INFORMATION
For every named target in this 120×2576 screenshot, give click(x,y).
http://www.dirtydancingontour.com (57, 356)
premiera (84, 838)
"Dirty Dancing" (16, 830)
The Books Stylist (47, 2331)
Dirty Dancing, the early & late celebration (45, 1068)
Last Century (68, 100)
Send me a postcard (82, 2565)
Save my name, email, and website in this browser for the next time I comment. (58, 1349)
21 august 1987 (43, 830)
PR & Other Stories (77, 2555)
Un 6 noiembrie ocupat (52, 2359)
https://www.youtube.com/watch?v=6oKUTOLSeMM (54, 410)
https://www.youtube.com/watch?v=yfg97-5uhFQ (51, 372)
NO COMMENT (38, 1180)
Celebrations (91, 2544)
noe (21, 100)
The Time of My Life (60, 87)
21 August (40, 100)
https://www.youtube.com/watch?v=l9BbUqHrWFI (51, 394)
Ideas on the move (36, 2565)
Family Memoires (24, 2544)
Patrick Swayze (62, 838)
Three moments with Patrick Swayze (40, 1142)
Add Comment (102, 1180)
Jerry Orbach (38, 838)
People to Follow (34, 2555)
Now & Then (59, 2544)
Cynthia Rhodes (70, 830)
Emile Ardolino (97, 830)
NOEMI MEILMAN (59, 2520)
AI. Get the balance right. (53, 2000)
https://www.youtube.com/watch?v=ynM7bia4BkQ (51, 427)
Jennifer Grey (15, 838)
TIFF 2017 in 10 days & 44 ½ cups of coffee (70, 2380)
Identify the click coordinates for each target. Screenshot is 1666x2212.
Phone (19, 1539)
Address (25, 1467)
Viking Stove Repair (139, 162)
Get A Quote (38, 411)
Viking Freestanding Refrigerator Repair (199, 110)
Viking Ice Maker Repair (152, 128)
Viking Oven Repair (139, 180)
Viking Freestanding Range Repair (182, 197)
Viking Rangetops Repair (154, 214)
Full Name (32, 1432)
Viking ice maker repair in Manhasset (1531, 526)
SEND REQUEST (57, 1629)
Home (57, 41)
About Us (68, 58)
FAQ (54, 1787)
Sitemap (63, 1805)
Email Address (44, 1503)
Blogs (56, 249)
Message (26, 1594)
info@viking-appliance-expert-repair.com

WHAT THIS TASK INVOLVES
Repeat, word for word, every line from the line that contains "Full Name (32, 1432)" to the end of the entries; include both of those lines and no others.

REPLY
Full Name (32, 1432)
Viking ice maker repair in Manhasset (1531, 526)
SEND REQUEST (57, 1629)
Home (57, 41)
About Us (68, 58)
FAQ (54, 1787)
Sitemap (63, 1805)
Email Address (44, 1503)
Blogs (56, 249)
Message (26, 1594)
info@viking-appliance-expert-repair.com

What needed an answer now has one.